ASSIGNMENT: The answer must be a single number: the count of lines in the data below that hold the word "tool".

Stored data
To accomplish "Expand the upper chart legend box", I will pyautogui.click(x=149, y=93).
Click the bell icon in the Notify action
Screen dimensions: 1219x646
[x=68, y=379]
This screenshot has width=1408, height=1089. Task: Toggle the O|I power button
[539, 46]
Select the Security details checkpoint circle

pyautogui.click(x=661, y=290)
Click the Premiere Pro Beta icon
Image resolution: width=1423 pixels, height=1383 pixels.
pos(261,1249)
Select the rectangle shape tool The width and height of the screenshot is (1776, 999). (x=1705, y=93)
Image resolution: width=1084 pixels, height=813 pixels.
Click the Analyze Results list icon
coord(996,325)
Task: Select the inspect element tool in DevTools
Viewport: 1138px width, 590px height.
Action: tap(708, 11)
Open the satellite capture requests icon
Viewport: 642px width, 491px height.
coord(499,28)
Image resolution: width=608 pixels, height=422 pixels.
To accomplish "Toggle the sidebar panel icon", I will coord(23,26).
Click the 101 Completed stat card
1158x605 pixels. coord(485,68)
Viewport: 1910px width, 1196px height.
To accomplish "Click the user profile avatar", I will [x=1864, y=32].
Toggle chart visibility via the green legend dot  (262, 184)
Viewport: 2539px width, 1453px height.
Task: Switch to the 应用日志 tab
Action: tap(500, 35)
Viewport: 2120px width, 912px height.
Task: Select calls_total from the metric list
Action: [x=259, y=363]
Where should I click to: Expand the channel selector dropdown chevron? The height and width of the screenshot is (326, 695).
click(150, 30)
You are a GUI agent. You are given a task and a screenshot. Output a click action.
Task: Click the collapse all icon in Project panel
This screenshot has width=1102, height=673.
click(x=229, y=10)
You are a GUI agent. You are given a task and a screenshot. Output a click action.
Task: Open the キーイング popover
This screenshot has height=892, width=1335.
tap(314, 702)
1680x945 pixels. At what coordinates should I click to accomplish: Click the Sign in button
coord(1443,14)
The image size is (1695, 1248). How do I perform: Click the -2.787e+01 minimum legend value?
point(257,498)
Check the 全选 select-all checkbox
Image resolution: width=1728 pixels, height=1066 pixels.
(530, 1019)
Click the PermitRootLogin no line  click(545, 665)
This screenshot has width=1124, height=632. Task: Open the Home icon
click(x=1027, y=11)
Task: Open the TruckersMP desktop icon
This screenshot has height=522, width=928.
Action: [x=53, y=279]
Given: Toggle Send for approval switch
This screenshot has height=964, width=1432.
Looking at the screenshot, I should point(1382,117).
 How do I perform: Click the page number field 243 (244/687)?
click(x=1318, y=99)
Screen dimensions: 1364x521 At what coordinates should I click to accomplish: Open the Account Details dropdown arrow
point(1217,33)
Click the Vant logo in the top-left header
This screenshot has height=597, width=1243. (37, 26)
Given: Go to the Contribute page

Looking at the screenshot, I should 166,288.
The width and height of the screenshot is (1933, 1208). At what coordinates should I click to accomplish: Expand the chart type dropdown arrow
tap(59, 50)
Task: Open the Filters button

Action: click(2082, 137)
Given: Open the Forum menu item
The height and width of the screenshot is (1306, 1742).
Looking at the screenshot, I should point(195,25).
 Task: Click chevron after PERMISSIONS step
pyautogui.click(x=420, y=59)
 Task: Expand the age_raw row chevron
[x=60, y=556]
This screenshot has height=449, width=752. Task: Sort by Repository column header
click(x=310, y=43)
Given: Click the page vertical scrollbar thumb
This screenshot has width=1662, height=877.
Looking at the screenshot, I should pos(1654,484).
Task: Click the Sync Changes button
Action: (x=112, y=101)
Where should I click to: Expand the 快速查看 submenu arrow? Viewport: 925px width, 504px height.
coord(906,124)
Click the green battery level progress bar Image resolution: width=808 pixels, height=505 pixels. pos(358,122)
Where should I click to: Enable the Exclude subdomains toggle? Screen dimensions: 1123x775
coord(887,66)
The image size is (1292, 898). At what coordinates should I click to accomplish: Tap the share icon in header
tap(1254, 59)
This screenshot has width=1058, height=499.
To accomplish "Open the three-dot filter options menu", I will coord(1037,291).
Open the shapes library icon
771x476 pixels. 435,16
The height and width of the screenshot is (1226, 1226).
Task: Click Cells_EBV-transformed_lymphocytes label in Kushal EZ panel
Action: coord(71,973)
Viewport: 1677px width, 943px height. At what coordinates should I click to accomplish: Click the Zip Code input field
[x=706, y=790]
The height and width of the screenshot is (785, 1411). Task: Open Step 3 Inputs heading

ANSWER TO THIS TASK: 2